Maillet, une famille militante

Avit et Émile Maillet sont deux frères instituteurs, nés respectivement le 17 juin 1852 et le 13 mars 1867 à Mens (Isère) dans une famille protestante. Installés en région parisienne, les frères Maillet fondent en 1891 la Ligue contre l'usage du tabac dont Avit est président et Émile est secrétaire-fondateur. Parmi les sympathisants de la Ligue figurent les membres des élites protestantes parisiennes et les personnes de la "nébuleuse réformatrice" : Julie Siegfried, pasteur Ruben Saillens, instituteur Marius Fournat avec sa femme, ainsi que Jules Simon en qualité de président d'honneur.
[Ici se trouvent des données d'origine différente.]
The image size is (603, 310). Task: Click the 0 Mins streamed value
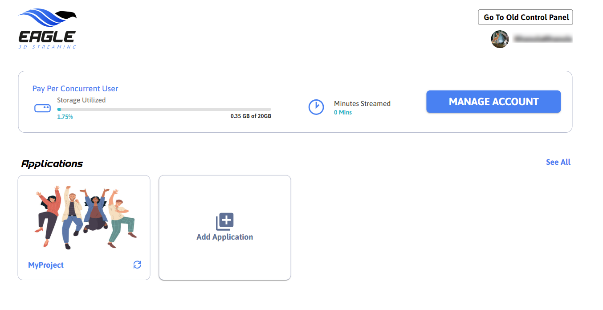[x=343, y=113]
Le siège social de la Ligue est au domicile d'Avit Maillet, 10 rue Barye à Paris 17e.


Vers 1895, l'abus de boissons alcooliques inquiète de plus en plus l'opinion. L'école est désignée comme un des vecteurs essentiels de propagande, et le ministère de l'Instruction publique introduit l'enseignement de tempérance dans les programmes scolaires, par la circulaire du 2 août 1895. Les instituteurs Maillet sont ainsi parmi les premiers à être concernés par ce développement de la lutte antialcoolique. Le mouvement associatif se transforme au même moment, se débarrassant de l'image élitiste et masculine pour devenir plus populaire. De nouvelles associations se créent : elles sont ouvertes à toutes les Françaises et tous les Français de tous les âges et de toutes les conditions. Les frères Maillet se mobilisent, en adhérant dès sa création à l'été 1895 à l'Union Française Antialcoolique. Avit Maillet est nommé vice-président de la nouvelle association aux côtés de Paul Sérieux, médecin psychiatre et collaborateur du président-fondateur Paul-Maurice Legrain.
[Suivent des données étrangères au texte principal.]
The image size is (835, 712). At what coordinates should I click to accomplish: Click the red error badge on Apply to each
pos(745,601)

Les familles de ces instituteurs adhèrent aussi à l'Union Française Antialcoolique :

Liste de membres actifs et d'adhérents de l'Union Française Antialcoolique. Alcool, janvier 1896.
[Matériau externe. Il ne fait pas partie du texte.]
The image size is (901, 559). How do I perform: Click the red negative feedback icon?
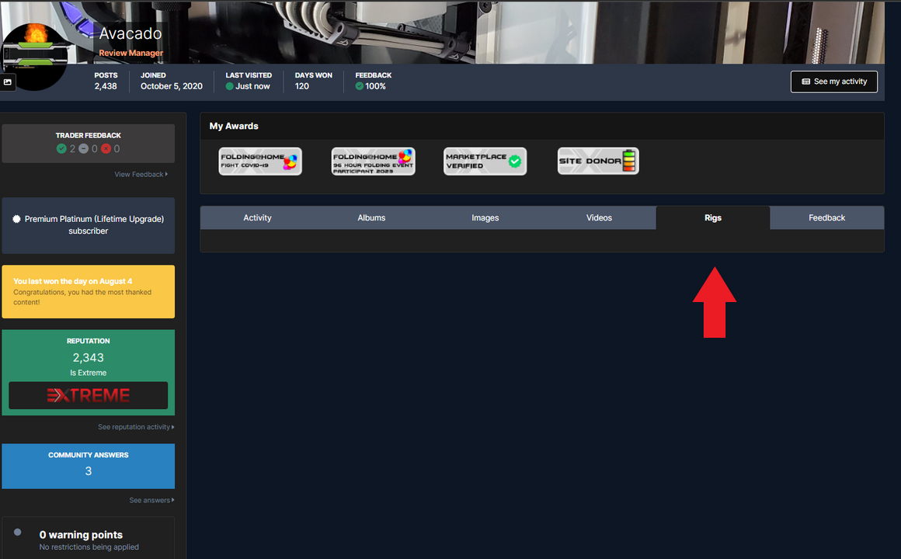106,149
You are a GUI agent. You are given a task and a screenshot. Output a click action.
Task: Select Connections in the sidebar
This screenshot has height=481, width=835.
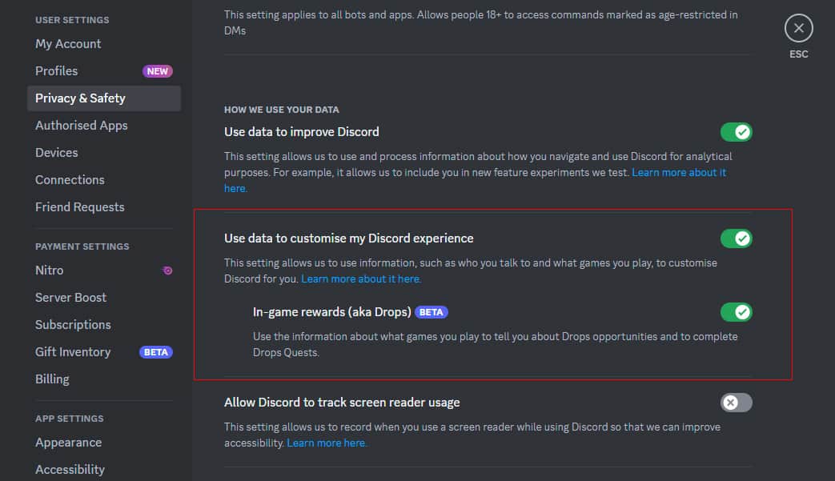(70, 180)
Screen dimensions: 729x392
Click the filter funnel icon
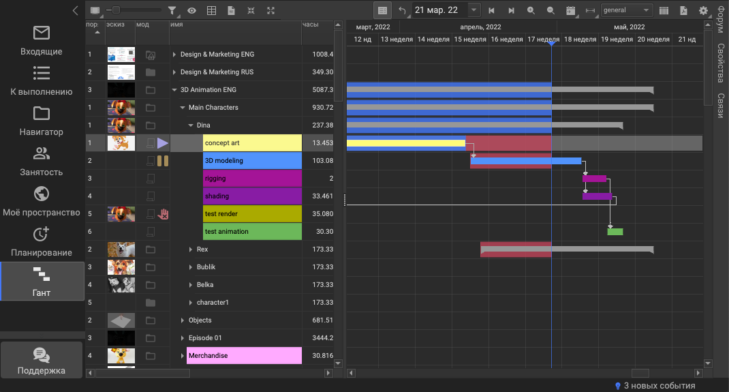(x=173, y=10)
Avit Maillet ne figure pas dans cette liste car il est mentionné plus haut parmi les membres du bureau, mais on y trouve sa femme Angèle (née Ory le 17 juillet 1860) et trois de ses quatre enfants : Samuel né en 1881, Albert né en 1883 et Paul né en 1884. Ainsi ses fils, encore mineurs, sont déjà membres actifs (ou adhérents) de l'Union. Sa dernière fille Angèle, née le 6 mai 1895, n'y est pas (encore) admise.

Émile Maillet y est présent avec son épouse Marguerite (née Pfyffer le 26 avril 1876). En revanche, celle-ci n'est pas institutrice. Originaire d'Aubonne, en Suisse, Marguerite Pfyffer est arrivée en France au début des années 1890, sans doute pour parfaire son instruction et de veiller aux enfants d'Avit Maillet, car c'est là, 10 rue Barye, où elle est domiciliée au moment du mariage avec Émile.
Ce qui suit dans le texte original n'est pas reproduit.